__Work to complete__
Each line of the listing below must be retyped as given.

__Records for this task__
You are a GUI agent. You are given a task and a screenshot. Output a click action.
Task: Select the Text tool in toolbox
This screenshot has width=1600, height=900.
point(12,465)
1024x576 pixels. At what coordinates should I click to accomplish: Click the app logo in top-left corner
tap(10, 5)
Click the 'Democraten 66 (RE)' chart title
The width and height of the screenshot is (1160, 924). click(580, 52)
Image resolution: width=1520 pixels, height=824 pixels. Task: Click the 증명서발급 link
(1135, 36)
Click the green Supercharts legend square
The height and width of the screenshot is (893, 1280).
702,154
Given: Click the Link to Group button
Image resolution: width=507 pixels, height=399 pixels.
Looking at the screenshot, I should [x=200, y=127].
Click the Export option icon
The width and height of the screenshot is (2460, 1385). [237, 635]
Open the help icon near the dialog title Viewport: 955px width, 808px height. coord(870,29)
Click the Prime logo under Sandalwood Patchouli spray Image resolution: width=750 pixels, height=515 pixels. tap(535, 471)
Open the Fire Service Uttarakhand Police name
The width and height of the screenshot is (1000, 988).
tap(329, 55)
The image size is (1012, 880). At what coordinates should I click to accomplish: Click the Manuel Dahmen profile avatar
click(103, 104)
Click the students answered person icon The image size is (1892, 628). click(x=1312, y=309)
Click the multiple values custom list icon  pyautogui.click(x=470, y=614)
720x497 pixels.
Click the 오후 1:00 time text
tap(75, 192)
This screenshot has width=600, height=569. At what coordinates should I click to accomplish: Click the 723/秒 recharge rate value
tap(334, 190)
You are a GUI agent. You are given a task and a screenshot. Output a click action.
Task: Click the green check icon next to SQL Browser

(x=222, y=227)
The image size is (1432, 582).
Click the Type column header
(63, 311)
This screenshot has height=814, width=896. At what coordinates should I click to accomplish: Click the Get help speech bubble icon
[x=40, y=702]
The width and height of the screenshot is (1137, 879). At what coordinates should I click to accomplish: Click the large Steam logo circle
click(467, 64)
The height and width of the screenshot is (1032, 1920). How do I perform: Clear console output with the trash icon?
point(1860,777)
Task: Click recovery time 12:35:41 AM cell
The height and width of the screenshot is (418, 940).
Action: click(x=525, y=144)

__Response area__
You are a GUI agent. You are given a task and a screenshot. Output a click action.
Task: Select the Text tool in toolbox
This screenshot has width=1600, height=900.
point(12,465)
1024x576 pixels. At what coordinates should I click to accomplish: Click the app logo in top-left corner
tap(10, 5)
Click the 'Democraten 66 (RE)' chart title
The width and height of the screenshot is (1160, 924). click(580, 52)
Image resolution: width=1520 pixels, height=824 pixels. Task: Click the 증명서발급 link
(1135, 36)
Click the green Supercharts legend square
The height and width of the screenshot is (893, 1280).
702,154
Given: Click the Link to Group button
Image resolution: width=507 pixels, height=399 pixels.
Looking at the screenshot, I should [x=200, y=127].
Click the Export option icon
The width and height of the screenshot is (2460, 1385). [237, 635]
Open the help icon near the dialog title Viewport: 955px width, 808px height. coord(870,29)
Click the Prime logo under Sandalwood Patchouli spray Image resolution: width=750 pixels, height=515 pixels. tap(535, 471)
Open the Fire Service Uttarakhand Police name
The width and height of the screenshot is (1000, 988).
tap(329, 55)
The image size is (1012, 880). At what coordinates should I click to accomplish: Click the Manuel Dahmen profile avatar
click(103, 104)
Click the students answered person icon The image size is (1892, 628). click(x=1312, y=309)
Click the multiple values custom list icon  pyautogui.click(x=470, y=614)
720x497 pixels.
Click the 오후 1:00 time text
tap(75, 192)
This screenshot has width=600, height=569. At what coordinates should I click to accomplish: Click the 723/秒 recharge rate value
tap(334, 190)
You are a GUI agent. You are given a task and a screenshot. Output a click action.
Task: Click the green check icon next to SQL Browser

(x=222, y=227)
The image size is (1432, 582).
Click the Type column header
(63, 311)
This screenshot has height=814, width=896. At what coordinates should I click to accomplish: Click the Get help speech bubble icon
[x=40, y=702]
The width and height of the screenshot is (1137, 879). At what coordinates should I click to accomplish: Click the large Steam logo circle
click(467, 64)
The height and width of the screenshot is (1032, 1920). How do I perform: Clear console output with the trash icon?
point(1860,777)
Task: Click recovery time 12:35:41 AM cell
The height and width of the screenshot is (418, 940).
Action: click(x=525, y=144)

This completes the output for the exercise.